What is needed: Copy out the listing from the line with "The height and width of the screenshot is (563, 782)." to the line with "Looking at the screenshot, I should click(134, 79).", both lines included. Leave the pictures out.

Available records:
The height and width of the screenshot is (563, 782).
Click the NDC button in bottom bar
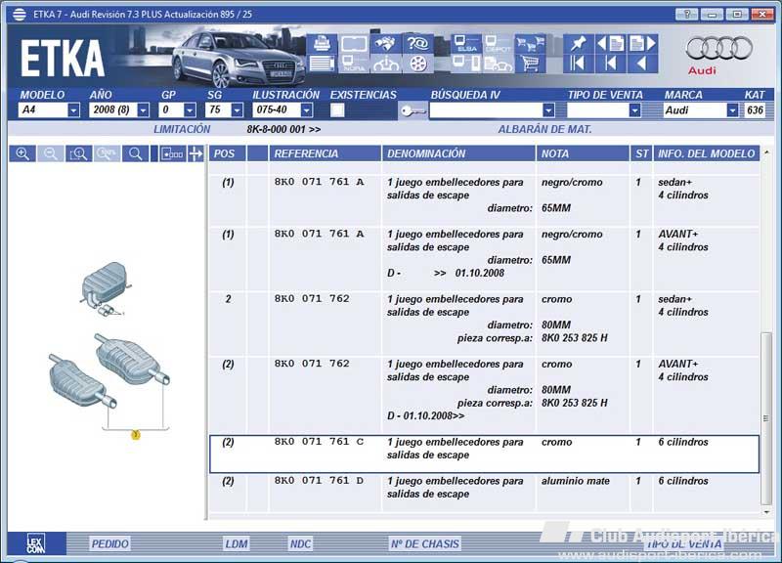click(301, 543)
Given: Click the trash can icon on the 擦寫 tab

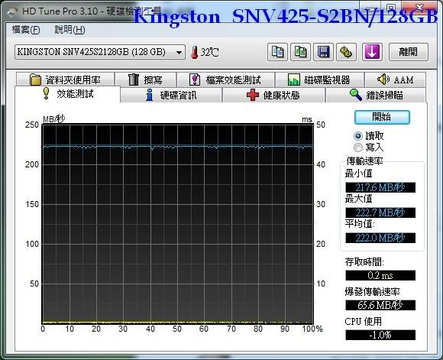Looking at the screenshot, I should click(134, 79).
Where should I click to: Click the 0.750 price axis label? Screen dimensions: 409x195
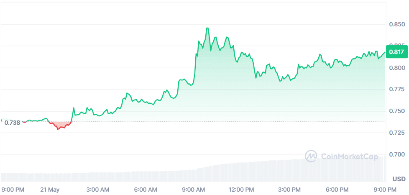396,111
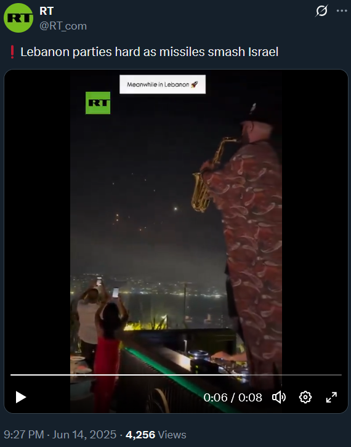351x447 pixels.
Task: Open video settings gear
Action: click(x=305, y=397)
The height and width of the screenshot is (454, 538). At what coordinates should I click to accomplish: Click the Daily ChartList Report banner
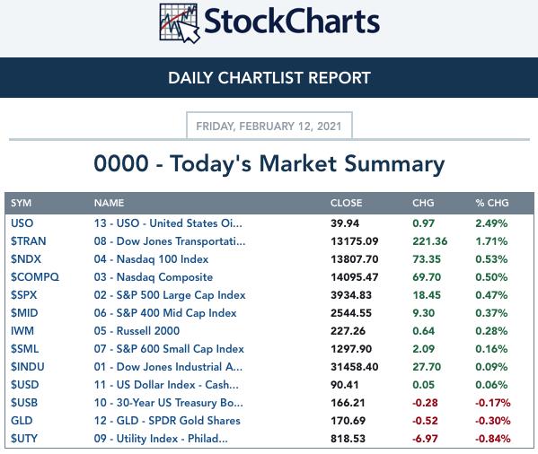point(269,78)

...

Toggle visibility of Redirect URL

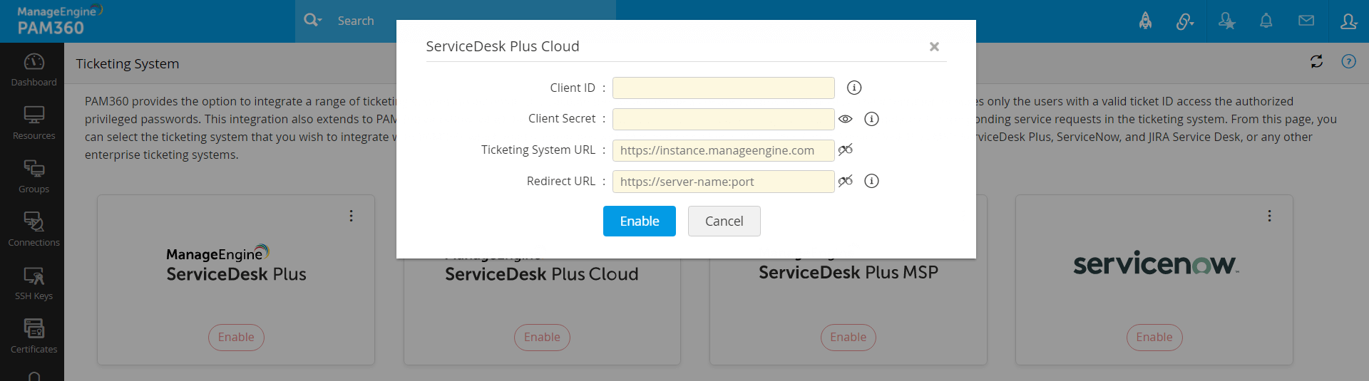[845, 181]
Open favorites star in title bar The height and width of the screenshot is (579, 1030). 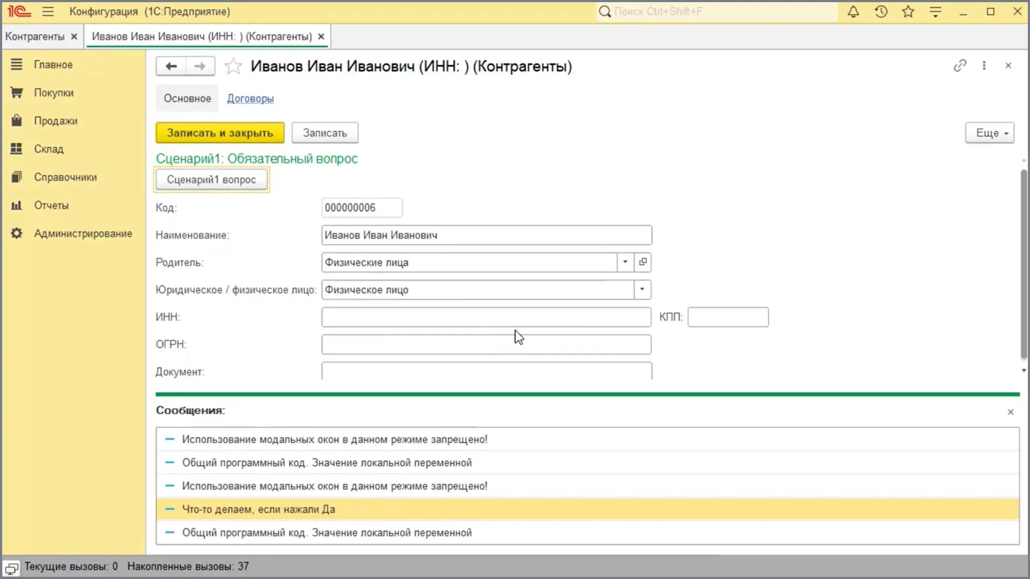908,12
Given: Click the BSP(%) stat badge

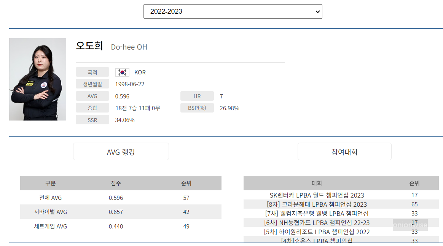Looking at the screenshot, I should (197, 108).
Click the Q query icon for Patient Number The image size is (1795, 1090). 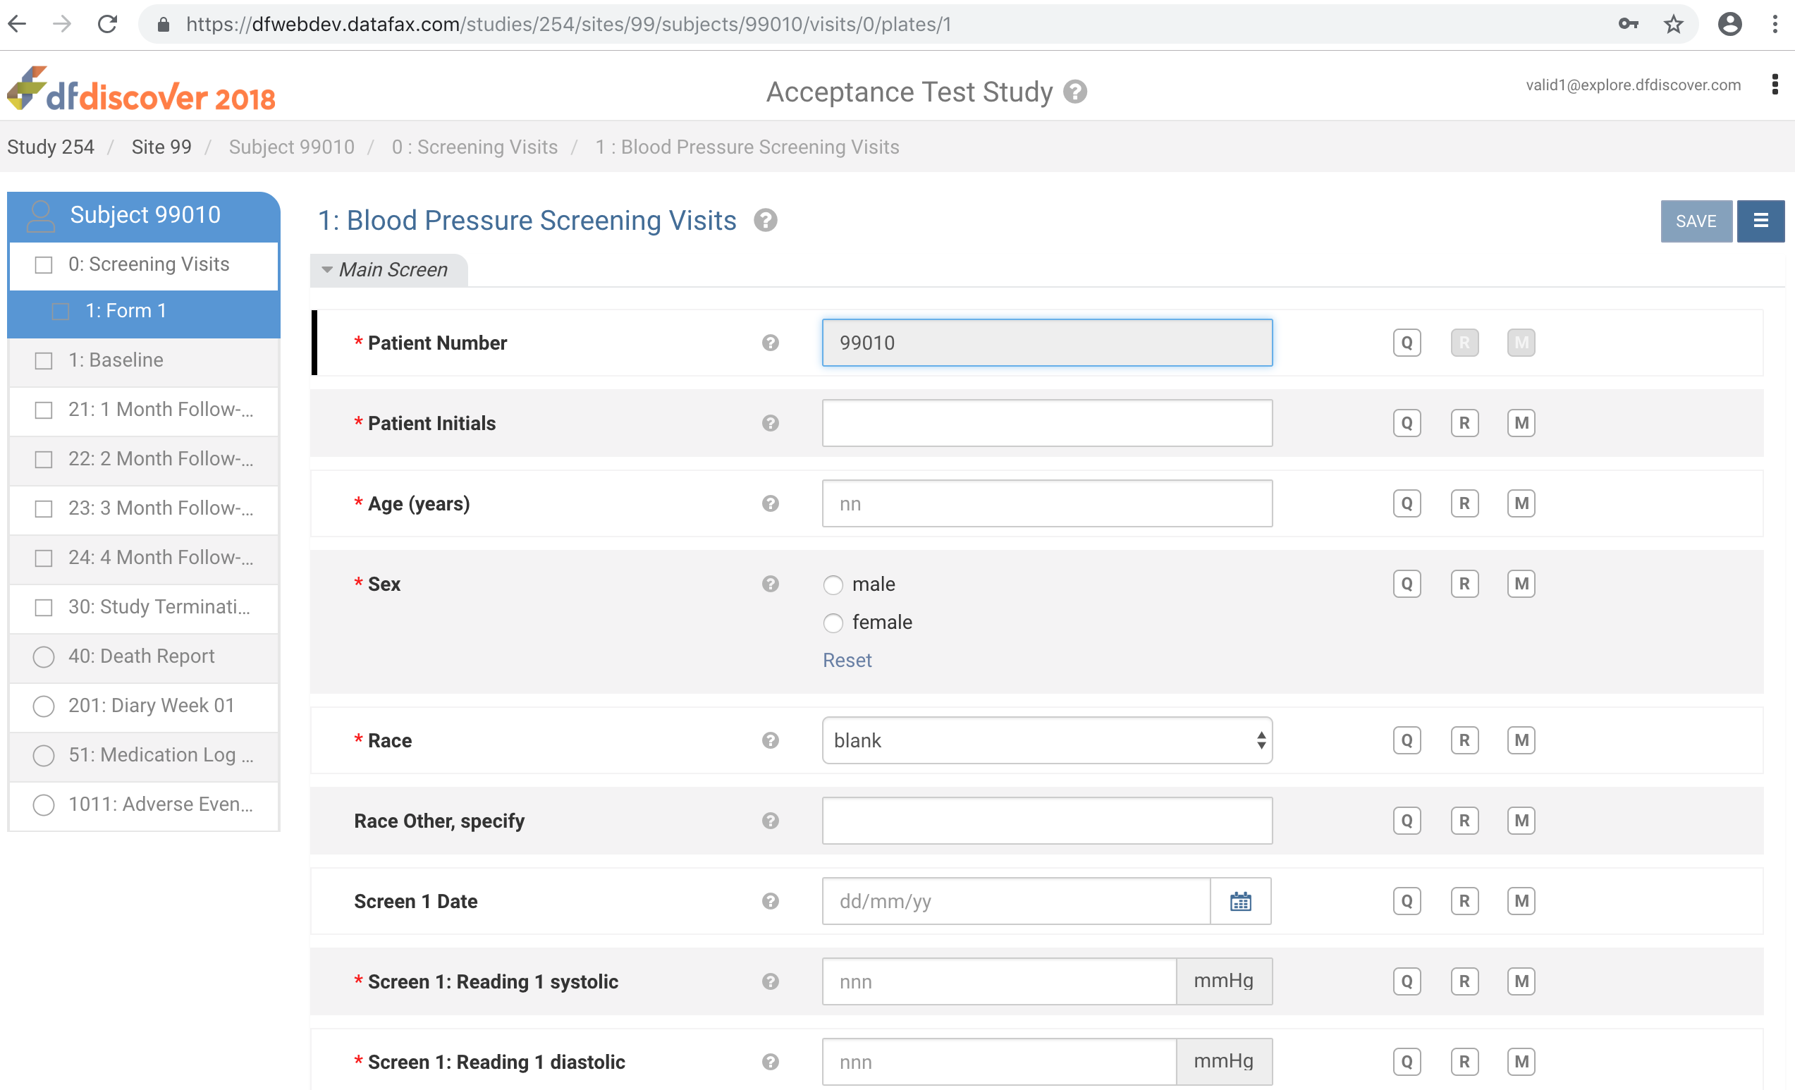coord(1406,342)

The answer:
The height and width of the screenshot is (563, 782).
Click the NDC button in bottom bar
click(301, 543)
Given: Click the trash can icon on the 擦寫 tab

Looking at the screenshot, I should click(134, 79).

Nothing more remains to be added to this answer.